Each entry must be given again exactly; images do not belong in the copy.

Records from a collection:
====

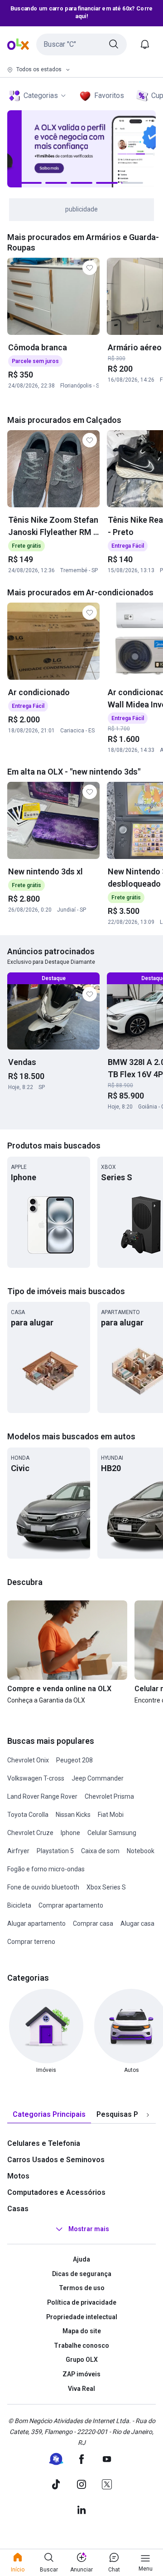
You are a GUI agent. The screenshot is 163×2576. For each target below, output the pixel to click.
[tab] (49, 2114)
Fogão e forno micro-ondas (46, 1869)
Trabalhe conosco (81, 2345)
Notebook (140, 1851)
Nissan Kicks (73, 1814)
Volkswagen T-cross (35, 1778)
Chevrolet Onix (28, 1760)
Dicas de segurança (81, 2273)
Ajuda (81, 2259)
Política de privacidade (81, 2302)
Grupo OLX (82, 2359)
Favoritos (109, 95)
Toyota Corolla (27, 1814)
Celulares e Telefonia (43, 2143)
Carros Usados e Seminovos (56, 2159)
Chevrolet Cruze (30, 1832)
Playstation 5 (55, 1851)
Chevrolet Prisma (109, 1796)
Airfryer (18, 1851)
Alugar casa (137, 1923)
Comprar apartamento (70, 1905)
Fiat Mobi (111, 1814)
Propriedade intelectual (81, 2317)
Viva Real (81, 2388)
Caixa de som (100, 1851)
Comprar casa (93, 1923)
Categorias (41, 95)
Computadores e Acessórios (56, 2192)
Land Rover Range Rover (42, 1796)
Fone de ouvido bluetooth (43, 1887)
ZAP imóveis (81, 2374)
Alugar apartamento (36, 1923)
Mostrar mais (88, 2229)
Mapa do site (81, 2331)
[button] (81, 44)
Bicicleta (19, 1905)
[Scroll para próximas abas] (147, 2115)
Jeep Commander (98, 1778)
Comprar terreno (31, 1941)
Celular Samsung (111, 1832)
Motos (18, 2176)
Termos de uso (82, 2287)
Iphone (70, 1832)
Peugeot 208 (74, 1760)
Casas (18, 2208)
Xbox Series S (106, 1887)
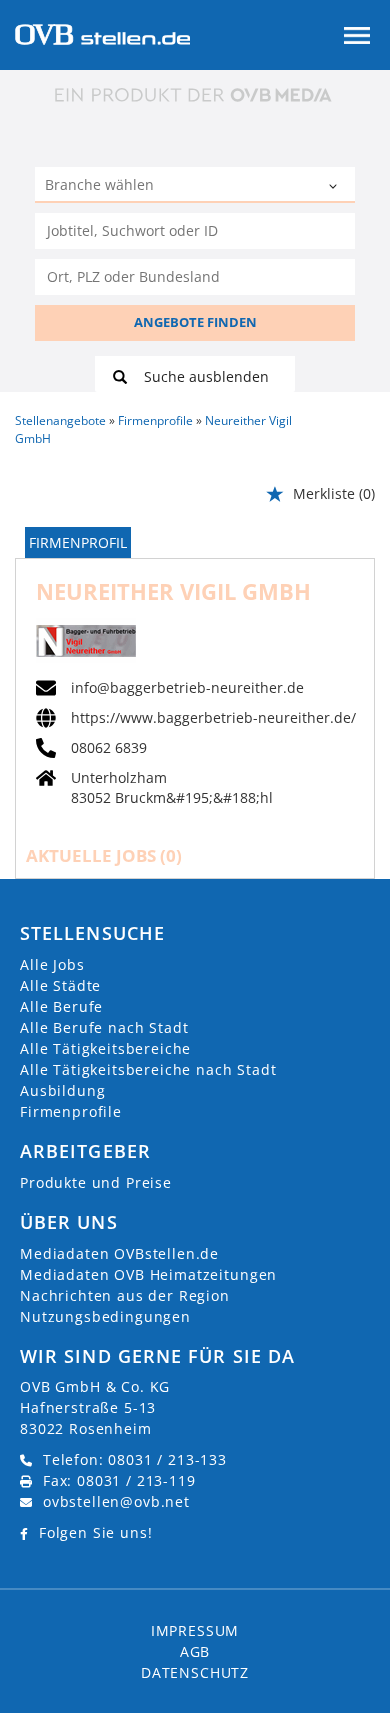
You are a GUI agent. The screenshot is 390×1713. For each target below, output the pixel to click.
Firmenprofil (78, 542)
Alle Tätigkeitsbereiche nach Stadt (148, 1069)
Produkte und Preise (96, 1182)
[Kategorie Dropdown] (335, 187)
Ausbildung (62, 1090)
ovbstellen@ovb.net (116, 1501)
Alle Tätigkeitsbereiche (105, 1048)
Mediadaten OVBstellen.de (119, 1253)
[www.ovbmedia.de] (195, 94)
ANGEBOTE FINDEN (195, 322)
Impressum (195, 1630)
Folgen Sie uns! (96, 1532)
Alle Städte (60, 985)
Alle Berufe (61, 1006)
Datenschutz (195, 1672)
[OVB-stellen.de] (102, 32)
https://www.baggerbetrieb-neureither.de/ (213, 718)
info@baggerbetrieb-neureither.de (187, 688)
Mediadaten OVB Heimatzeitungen (148, 1274)
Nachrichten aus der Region (125, 1295)
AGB (195, 1651)
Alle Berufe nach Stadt (104, 1027)
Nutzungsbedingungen (105, 1316)
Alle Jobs (52, 964)
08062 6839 (109, 748)
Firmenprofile (71, 1111)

====

§ Response for this exercise
You are a GUI agent. The screenshot is 163×2576. For each target below, output the pixel to click.
[tab] (49, 2114)
Fogão e forno micro-ondas (46, 1869)
Trabalhe conosco (81, 2345)
Notebook (140, 1851)
Nissan Kicks (73, 1814)
Volkswagen T-cross (35, 1778)
Chevrolet Onix (28, 1760)
Dicas de segurança (81, 2273)
Ajuda (81, 2259)
Política de privacidade (81, 2302)
Grupo OLX (82, 2359)
Favoritos (109, 95)
Toyota Corolla (27, 1814)
Celulares e Telefonia (43, 2143)
Carros Usados e Seminovos (56, 2159)
Chevrolet Cruze (30, 1832)
Playstation 5 (55, 1851)
Chevrolet Prisma (109, 1796)
Airfryer (18, 1851)
Alugar casa (137, 1923)
Comprar apartamento (70, 1905)
Fiat Mobi (111, 1814)
Propriedade intelectual (81, 2317)
Viva Real (81, 2388)
Caixa de som (100, 1851)
Comprar casa (93, 1923)
Categorias (41, 95)
Computadores e Acessórios (56, 2192)
Land Rover Range Rover (42, 1796)
Fone de ouvido bluetooth (43, 1887)
ZAP imóveis (81, 2374)
Alugar apartamento (36, 1923)
Mostrar mais (88, 2229)
Mapa do site (81, 2331)
[button] (81, 44)
Bicicleta (19, 1905)
[Scroll para próximas abas] (147, 2115)
Jeep Commander (98, 1778)
Comprar terreno (31, 1941)
Celular Samsung (111, 1832)
Motos (18, 2176)
Termos de uso (82, 2287)
Iphone (70, 1832)
Peugeot 208 (74, 1760)
Casas (18, 2208)
Xbox Series S (106, 1887)
You are a GUI agent. The screenshot is 390×1713. For each target below, output the pixel to click.
Firmenprofil (78, 542)
Alle Tätigkeitsbereiche nach Stadt (148, 1069)
Produkte und Preise (96, 1182)
[Kategorie Dropdown] (335, 187)
Ausbildung (62, 1090)
ovbstellen@ovb.net (116, 1501)
Alle Tätigkeitsbereiche (105, 1048)
Mediadaten OVBstellen.de (119, 1253)
[www.ovbmedia.de] (195, 94)
ANGEBOTE FINDEN (195, 322)
Impressum (195, 1630)
Folgen Sie uns! (96, 1532)
Alle Städte (60, 985)
Alle Berufe (61, 1006)
Datenschutz (195, 1672)
[OVB-stellen.de] (102, 32)
https://www.baggerbetrieb-neureither.de/ (213, 718)
info@baggerbetrieb-neureither.de (187, 688)
Mediadaten OVB Heimatzeitungen (148, 1274)
Nachrichten aus der Region (125, 1295)
AGB (195, 1651)
Alle Berufe nach Stadt (104, 1027)
Nutzungsbedingungen (105, 1316)
Alle Jobs (52, 964)
08062 6839 (109, 748)
Firmenprofile (71, 1111)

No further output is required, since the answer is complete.